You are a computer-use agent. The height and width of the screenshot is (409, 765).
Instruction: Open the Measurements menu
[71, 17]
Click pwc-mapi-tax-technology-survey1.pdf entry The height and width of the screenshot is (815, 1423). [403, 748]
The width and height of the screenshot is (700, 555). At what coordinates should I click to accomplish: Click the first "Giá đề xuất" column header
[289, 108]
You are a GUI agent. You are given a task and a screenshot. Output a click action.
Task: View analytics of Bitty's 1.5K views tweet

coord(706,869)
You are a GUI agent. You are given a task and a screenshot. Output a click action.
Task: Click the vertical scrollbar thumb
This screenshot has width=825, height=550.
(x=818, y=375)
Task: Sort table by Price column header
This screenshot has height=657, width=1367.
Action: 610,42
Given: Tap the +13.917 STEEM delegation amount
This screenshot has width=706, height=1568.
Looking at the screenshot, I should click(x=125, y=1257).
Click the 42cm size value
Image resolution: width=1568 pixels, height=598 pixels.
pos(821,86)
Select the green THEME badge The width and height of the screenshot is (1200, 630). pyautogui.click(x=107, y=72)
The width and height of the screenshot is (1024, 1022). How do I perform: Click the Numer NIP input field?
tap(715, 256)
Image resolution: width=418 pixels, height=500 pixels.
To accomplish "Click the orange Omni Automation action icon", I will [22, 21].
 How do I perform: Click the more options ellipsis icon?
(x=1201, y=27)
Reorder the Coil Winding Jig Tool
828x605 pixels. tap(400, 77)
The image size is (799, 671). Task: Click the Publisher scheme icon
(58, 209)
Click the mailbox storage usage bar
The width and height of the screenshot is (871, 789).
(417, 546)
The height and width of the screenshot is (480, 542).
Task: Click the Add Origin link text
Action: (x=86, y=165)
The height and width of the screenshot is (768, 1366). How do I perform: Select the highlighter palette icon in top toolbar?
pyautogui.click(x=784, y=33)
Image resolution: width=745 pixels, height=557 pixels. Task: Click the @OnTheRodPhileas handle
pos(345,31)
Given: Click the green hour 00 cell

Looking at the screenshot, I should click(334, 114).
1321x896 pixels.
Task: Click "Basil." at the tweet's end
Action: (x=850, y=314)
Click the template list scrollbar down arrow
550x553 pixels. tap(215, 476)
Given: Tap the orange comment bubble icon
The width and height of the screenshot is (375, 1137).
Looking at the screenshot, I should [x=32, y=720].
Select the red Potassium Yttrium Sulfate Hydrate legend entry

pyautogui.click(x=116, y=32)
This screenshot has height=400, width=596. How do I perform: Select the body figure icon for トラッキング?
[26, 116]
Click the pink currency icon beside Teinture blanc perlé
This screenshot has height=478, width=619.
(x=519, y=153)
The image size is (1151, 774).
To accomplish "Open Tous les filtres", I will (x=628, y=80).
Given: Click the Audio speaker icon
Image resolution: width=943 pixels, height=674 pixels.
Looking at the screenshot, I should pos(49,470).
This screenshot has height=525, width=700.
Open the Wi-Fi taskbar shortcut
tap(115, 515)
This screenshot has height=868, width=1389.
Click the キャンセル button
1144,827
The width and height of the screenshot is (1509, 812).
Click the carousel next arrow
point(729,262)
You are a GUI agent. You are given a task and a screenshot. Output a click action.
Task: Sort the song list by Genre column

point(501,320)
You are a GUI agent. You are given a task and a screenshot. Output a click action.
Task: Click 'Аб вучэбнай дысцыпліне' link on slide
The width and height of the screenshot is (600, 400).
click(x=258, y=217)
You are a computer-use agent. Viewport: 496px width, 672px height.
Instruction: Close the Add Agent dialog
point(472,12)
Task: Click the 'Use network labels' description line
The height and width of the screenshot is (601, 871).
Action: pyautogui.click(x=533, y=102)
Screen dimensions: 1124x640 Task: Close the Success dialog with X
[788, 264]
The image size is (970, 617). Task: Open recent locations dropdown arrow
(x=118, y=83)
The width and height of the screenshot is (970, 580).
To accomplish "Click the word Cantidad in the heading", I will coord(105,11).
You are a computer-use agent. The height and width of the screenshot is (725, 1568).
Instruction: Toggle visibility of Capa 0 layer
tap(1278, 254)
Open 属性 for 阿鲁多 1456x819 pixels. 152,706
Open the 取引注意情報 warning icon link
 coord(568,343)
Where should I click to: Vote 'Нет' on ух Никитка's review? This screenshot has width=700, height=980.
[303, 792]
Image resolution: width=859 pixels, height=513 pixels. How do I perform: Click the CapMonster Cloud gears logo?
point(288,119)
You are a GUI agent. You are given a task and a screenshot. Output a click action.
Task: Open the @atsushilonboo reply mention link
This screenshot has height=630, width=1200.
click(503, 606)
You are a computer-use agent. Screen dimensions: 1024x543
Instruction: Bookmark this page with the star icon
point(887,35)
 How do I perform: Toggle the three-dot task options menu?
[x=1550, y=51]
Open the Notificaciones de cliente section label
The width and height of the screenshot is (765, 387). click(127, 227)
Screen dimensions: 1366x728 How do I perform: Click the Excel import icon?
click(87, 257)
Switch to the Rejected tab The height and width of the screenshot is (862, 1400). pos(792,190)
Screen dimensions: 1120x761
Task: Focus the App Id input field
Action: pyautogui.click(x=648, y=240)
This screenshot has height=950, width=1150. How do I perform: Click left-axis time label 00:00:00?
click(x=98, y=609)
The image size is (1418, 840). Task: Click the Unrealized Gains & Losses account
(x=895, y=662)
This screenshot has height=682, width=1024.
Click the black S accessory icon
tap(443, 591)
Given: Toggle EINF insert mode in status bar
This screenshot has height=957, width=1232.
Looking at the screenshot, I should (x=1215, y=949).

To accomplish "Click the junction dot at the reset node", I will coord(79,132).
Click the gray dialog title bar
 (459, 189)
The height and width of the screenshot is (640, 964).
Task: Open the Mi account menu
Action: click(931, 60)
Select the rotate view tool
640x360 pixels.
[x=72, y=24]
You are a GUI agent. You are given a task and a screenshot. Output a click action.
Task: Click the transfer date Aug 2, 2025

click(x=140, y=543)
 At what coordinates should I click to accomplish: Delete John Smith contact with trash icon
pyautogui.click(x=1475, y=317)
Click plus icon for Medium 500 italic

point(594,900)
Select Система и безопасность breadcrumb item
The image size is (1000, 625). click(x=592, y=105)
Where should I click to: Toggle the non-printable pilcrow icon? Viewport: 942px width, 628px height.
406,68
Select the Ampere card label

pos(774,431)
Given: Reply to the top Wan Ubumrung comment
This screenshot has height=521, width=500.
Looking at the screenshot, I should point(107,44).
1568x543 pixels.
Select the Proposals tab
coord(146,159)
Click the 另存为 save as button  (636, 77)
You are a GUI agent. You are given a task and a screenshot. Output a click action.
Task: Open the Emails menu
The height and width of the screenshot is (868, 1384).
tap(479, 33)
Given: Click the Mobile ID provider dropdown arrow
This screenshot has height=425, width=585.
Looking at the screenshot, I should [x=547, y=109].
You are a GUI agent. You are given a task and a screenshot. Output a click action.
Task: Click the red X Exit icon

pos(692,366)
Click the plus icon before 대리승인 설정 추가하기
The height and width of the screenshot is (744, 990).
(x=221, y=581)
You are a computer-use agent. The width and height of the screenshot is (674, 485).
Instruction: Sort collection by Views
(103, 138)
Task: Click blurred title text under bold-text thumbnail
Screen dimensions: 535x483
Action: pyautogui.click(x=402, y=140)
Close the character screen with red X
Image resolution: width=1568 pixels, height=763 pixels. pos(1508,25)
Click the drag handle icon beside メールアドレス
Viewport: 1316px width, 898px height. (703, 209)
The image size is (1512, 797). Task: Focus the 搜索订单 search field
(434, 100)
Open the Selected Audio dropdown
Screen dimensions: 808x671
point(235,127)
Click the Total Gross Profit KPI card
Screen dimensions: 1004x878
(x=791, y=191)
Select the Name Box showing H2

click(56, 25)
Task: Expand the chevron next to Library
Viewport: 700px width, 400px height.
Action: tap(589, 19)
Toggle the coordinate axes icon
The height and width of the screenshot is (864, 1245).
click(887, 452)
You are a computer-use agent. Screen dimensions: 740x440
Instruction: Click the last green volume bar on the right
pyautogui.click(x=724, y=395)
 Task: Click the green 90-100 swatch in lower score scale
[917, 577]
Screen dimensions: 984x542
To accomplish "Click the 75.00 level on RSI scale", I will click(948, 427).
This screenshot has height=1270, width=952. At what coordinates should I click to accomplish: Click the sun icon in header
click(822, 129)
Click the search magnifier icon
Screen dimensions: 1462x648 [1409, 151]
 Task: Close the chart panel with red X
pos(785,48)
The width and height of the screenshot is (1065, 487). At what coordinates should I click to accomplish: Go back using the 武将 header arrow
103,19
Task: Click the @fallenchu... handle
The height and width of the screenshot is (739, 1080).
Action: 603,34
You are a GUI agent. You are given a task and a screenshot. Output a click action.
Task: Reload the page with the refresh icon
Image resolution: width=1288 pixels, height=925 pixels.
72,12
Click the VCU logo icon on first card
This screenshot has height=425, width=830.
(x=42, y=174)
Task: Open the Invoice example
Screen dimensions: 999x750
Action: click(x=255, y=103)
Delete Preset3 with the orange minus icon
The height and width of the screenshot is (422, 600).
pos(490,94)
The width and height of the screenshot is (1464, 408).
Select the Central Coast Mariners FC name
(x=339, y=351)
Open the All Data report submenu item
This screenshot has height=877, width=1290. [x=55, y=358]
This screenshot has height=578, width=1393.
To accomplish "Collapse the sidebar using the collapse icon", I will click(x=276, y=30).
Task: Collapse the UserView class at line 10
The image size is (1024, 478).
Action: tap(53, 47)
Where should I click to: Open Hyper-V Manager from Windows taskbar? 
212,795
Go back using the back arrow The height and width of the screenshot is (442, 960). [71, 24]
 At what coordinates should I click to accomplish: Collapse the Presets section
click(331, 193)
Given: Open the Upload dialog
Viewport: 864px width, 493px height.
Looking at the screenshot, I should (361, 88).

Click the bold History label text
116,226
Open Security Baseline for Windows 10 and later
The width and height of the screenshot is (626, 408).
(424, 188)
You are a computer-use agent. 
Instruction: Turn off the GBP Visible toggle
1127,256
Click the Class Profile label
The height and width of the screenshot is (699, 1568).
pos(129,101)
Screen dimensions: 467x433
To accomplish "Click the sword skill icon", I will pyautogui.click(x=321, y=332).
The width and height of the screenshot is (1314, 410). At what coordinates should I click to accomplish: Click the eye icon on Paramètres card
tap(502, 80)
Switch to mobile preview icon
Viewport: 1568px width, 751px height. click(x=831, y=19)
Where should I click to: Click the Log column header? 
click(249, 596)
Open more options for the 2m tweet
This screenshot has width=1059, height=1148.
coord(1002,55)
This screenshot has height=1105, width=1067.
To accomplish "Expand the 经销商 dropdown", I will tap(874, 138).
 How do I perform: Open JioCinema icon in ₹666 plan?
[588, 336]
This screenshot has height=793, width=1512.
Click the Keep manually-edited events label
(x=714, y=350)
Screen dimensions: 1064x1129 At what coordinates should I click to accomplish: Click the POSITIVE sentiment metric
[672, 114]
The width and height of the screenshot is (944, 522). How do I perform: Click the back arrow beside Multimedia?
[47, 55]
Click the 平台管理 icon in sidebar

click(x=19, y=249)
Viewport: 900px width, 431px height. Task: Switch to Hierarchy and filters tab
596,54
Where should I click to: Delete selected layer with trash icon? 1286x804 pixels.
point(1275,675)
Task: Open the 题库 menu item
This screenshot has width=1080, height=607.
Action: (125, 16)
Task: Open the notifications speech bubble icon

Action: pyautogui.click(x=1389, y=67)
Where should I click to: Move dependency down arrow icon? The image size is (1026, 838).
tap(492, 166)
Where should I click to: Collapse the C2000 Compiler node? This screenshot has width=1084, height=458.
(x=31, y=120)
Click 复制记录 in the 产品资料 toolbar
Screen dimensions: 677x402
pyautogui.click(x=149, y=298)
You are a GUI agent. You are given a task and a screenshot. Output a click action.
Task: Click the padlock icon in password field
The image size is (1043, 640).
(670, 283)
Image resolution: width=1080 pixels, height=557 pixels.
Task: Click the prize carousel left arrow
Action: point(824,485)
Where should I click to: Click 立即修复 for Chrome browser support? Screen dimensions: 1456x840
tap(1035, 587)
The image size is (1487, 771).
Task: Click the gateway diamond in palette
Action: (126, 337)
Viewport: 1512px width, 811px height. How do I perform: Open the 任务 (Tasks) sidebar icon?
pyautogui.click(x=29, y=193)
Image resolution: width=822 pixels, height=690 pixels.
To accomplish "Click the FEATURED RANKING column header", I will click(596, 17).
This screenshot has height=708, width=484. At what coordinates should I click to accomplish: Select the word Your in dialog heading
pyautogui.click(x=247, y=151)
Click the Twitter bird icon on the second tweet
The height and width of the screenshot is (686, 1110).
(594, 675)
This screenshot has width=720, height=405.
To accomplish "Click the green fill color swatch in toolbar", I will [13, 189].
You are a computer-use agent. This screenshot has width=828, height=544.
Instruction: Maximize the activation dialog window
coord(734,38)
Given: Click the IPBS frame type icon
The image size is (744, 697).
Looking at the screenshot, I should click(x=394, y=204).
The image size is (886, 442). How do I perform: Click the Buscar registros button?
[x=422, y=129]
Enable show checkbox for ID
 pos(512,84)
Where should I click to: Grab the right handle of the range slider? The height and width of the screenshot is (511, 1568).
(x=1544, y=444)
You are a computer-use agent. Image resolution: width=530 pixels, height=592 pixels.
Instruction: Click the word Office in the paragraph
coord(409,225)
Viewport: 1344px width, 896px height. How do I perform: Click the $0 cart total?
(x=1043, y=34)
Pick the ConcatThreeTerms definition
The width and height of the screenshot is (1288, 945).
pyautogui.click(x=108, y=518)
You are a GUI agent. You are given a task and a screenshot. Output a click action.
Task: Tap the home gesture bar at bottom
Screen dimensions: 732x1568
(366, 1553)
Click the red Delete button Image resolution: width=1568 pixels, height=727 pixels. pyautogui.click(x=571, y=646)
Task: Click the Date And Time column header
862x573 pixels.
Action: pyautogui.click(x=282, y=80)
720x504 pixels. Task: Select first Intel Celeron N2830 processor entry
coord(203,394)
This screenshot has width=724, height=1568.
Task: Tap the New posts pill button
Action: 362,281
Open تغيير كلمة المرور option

_ _ _ _ _

TASK INSTRUCTIONS. Say how many lines of the entries above include the word "comment", giving the number alone.

REPLY. 2